» **WHAT YOU NEED TO DO**: Between the line containing "This screenshot has width=1262, height=650." and the line containing "The height and width of the screenshot is (720, 1280)." lies a run of lines; give that run again exactly, with both of those lines, and nothing else from the entries below.

» **INFORMATION GIVEN**:
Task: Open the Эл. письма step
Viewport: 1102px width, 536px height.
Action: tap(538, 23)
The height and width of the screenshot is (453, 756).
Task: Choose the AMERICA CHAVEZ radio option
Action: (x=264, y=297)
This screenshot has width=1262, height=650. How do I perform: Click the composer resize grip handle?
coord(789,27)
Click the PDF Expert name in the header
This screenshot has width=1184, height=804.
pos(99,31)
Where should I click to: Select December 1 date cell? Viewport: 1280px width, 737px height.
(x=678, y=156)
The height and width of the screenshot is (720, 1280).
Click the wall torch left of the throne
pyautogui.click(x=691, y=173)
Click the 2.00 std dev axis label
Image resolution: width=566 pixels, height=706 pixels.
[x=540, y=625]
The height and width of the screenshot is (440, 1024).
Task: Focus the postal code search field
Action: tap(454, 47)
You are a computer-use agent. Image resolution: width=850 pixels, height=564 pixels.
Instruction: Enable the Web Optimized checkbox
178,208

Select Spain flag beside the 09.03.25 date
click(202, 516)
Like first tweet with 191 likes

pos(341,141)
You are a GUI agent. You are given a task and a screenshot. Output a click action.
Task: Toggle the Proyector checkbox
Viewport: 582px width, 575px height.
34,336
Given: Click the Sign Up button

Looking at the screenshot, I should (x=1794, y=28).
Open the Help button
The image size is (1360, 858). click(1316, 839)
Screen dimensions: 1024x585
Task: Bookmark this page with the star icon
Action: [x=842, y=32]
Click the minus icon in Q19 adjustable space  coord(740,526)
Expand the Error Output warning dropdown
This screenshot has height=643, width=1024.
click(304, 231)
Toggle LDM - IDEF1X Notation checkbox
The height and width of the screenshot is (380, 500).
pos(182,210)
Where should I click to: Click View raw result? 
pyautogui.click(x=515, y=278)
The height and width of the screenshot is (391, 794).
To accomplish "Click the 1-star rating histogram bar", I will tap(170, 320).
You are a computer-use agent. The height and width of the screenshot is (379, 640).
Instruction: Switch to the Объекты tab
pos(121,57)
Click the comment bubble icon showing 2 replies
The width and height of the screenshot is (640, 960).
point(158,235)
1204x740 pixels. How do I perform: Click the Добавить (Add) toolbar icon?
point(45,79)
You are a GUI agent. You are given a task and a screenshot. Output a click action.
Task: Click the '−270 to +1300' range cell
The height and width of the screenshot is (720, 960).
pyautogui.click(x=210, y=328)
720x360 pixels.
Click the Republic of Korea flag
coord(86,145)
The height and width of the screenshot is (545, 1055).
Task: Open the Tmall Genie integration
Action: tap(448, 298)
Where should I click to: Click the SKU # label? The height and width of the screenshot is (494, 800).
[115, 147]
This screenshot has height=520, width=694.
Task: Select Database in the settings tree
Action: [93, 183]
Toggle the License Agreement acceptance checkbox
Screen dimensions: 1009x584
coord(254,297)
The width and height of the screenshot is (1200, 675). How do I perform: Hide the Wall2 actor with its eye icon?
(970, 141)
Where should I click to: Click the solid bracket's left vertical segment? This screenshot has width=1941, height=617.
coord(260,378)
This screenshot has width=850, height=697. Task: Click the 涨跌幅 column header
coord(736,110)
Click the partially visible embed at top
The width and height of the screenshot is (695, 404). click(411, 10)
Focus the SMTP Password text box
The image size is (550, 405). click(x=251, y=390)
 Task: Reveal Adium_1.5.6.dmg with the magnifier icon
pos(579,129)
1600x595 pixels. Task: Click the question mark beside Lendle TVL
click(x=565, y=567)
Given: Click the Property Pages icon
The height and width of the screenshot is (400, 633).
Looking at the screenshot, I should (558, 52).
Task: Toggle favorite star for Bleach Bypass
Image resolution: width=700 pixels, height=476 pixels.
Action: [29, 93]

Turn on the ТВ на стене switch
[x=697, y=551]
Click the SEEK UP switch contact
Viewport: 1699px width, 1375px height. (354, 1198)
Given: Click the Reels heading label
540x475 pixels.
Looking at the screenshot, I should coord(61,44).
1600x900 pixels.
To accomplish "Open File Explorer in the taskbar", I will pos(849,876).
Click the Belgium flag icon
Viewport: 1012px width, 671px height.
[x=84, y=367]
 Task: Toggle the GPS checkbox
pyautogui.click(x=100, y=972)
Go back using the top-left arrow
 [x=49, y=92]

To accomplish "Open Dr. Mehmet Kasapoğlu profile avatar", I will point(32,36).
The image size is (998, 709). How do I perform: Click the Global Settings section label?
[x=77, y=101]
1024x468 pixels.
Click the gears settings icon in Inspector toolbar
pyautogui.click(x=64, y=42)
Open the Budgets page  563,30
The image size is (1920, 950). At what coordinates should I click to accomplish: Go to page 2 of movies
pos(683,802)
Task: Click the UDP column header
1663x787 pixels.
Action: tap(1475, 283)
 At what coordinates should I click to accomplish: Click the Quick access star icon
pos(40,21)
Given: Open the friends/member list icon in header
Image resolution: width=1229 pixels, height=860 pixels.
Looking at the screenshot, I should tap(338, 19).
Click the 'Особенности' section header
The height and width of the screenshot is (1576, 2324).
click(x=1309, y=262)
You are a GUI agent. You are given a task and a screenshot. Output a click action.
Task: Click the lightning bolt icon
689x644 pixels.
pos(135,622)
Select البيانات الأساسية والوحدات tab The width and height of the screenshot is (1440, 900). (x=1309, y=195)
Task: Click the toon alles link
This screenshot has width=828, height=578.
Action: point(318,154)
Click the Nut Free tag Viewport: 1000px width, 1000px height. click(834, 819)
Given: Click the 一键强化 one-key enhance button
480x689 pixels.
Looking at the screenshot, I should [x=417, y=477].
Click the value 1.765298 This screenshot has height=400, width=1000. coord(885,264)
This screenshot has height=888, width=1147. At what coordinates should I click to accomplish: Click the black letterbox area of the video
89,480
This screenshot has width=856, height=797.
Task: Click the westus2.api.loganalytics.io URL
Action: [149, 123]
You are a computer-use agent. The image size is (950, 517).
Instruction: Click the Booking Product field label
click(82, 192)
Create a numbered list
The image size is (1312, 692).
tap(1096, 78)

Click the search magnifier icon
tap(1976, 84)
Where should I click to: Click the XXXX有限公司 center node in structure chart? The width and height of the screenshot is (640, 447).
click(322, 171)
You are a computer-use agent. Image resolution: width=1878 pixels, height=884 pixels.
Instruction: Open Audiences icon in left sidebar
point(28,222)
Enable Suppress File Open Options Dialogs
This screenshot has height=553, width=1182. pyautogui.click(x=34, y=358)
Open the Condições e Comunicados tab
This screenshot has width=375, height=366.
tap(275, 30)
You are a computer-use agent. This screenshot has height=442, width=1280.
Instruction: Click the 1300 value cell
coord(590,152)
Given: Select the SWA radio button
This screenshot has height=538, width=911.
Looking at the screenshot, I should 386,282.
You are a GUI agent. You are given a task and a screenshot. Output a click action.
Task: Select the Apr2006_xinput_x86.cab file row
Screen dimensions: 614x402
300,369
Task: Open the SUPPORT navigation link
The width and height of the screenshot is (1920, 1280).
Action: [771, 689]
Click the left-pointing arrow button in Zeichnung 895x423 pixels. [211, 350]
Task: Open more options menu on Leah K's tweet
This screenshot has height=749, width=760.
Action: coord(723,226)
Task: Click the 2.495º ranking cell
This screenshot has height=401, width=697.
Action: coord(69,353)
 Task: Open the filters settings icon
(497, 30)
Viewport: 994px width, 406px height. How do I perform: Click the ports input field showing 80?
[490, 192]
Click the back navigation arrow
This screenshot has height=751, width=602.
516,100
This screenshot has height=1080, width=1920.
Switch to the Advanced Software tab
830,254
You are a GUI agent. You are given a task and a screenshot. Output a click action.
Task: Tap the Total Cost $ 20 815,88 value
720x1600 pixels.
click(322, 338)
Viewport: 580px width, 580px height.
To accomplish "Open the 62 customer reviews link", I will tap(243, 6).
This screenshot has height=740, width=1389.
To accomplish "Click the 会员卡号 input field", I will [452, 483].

» **EXERCISE ANSWER**:
This screenshot has width=1262, height=650. How do I perform: Click the composer resize grip handle?
coord(789,27)
Click the PDF Expert name in the header
This screenshot has width=1184, height=804.
pos(99,31)
Where should I click to: Select December 1 date cell? Viewport: 1280px width, 737px height.
(x=678, y=156)
The height and width of the screenshot is (720, 1280).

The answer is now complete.